AI Delivering Results in Advertising Business
Post contends that artificial intelligence is already generating tangible value within Meta’s flagship advertising operations. Enhanced content recommendation algorithms and more precise ad targeting mechanisms are stimulating increased user interaction and advertising expenditure. He also highlighted the potential upside from incorporating Muse Spark technology.
Looking beyond advertising, BofA identified AI subscription services, enterprise solutions, and business automation agents as promising new revenue opportunities.
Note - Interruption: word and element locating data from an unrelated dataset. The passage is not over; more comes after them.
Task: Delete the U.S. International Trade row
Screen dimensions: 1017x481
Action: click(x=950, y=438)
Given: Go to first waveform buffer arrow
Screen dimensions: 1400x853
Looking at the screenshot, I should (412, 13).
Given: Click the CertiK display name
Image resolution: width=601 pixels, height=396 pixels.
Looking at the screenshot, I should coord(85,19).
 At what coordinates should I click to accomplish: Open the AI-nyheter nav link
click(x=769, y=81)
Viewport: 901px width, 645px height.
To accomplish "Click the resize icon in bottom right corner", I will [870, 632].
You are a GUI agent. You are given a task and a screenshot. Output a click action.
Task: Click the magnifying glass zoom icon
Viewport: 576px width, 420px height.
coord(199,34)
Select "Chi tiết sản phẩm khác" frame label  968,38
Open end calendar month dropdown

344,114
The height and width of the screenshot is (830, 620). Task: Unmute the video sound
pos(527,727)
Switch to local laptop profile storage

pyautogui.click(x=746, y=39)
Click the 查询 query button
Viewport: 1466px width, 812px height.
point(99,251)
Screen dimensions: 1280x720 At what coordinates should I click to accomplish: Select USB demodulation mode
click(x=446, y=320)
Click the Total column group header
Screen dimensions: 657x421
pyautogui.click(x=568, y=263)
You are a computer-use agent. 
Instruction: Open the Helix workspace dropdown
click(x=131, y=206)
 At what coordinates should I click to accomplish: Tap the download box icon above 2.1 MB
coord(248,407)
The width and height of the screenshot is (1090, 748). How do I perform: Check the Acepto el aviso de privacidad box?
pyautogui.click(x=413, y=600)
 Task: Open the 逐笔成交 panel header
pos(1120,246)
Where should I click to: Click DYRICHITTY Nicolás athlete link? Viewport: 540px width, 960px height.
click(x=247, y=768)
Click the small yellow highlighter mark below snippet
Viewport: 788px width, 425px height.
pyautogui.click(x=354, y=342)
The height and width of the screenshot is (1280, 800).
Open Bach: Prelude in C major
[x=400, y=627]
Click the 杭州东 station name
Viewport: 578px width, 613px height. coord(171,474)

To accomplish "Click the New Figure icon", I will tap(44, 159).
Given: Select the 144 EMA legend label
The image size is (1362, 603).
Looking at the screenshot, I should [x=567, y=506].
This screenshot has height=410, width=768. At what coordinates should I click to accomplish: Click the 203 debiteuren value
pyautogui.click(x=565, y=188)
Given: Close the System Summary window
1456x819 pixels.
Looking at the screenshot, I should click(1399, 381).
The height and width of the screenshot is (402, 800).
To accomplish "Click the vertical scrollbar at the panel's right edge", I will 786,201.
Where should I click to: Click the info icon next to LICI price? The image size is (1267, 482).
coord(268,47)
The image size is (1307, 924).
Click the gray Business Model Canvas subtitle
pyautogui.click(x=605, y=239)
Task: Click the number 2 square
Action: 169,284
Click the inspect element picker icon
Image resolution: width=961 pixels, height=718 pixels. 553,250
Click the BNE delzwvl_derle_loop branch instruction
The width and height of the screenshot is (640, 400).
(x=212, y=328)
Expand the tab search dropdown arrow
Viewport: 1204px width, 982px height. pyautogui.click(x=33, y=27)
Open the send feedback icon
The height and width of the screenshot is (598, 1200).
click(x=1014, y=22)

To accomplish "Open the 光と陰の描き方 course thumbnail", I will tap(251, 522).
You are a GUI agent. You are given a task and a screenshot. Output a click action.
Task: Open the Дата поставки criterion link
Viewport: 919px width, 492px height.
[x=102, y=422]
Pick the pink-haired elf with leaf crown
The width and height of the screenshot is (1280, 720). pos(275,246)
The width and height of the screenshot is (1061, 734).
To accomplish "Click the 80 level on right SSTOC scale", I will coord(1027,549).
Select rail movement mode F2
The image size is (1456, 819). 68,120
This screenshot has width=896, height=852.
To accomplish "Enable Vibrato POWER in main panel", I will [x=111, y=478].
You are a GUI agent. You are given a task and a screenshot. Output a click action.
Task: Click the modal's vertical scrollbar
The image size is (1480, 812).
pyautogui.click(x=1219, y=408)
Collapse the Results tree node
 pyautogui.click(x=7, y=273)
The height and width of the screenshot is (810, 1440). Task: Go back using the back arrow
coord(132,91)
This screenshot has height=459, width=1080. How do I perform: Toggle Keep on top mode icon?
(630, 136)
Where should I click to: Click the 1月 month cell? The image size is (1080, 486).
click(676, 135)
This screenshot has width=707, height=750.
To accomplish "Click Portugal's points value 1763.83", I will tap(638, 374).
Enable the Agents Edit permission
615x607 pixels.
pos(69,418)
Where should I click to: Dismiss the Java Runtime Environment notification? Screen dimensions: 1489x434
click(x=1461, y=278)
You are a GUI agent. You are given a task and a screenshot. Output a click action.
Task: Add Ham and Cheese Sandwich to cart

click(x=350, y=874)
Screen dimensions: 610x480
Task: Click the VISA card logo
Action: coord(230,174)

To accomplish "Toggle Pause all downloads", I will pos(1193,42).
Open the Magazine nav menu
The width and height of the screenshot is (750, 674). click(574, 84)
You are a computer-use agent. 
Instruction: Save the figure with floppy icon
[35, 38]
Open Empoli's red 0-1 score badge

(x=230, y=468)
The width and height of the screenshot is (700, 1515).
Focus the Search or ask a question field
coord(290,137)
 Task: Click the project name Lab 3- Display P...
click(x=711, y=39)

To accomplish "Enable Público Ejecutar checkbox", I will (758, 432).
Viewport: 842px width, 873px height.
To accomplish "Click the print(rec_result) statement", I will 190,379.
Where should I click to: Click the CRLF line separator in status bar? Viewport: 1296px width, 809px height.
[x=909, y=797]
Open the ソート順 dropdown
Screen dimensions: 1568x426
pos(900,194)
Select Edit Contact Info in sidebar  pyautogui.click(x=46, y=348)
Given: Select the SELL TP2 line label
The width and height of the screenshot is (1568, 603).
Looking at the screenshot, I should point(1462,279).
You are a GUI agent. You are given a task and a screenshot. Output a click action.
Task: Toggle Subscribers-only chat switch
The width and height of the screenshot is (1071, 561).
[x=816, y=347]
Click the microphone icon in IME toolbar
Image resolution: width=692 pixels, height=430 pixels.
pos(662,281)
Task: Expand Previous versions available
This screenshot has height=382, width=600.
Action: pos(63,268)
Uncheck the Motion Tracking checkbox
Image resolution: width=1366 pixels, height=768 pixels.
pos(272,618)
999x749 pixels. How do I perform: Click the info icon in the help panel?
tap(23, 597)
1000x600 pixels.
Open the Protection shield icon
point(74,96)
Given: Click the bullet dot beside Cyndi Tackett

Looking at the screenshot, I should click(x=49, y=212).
The firm anticipates greater transparency regarding AI monetization strategies in the upcoming two quarterly earnings announcements as products transition from development to commercial launch.
Truist has independently identified a prospective subscription business model that could eventually generate approximately $20 billion in additional revenue. Meta has also recently finalized a data center partnership with Reliance in India, broadening its AI infrastructure capabilities.
Impressive Quarterly Results Amid Ongoing Concerns
Meta’s most recent earnings report exceeded expectations. The technology giant delivered Q1 earnings per share of $10.44, substantially surpassing the analyst consensus of $6.67. Revenue reached $56.31 billion, representing a 33.1% year-over-year increase and beating projections of $55.56 billion.
The corporation announced a quarterly dividend of $0.525 per share, scheduled for distribution on June 25 to shareholders of record as of June 15.
Institutional investors control 79.91% of META shares. Headwater Capital expanded its holdings by 294.7% during Q1, acquiring an additional 112,000 shares. Verus Capital Partners increased its stake by 12.9% in the fourth quarter.
However, not all indicators are positive. CFO Susan Li divested $5.6 million in stock during May through a pre-established trading arrangement. Insider Curtis Mahoney similarly reduced his holdings. Throughout the past 90 days, company insiders have sold more than 41,000 shares totaling approximately $25.6 million.
Regulatory challenges persist as well. European Union authorities mandated that Meta provide rival AI chatbot developers access to WhatsApp. A legal decision rejected Meta’s request for a new trial in litigation concerning youth social media addiction. Additionally, reports of an AI vulnerability that enabled unauthorized Instagram account access created further complications.
Wall Street Price Targets
The average analyst price target stands at $840.60, supported by 35 Buy ratings, 9 Hold ratings, and a single Sell recommendation. Barclays elevated its target to $830, Stifel maintains an $780 objective, and Wolfe Research decreased its target to $800 while preserving an Outperform rating. Both Benchmark and Arete Research initiated coverage with Buy ratings in early June.
Meta’s current market capitalization is $1.44 trillion, with a price-to-earnings ratio of 20.76 and a PEG ratio of 1.04.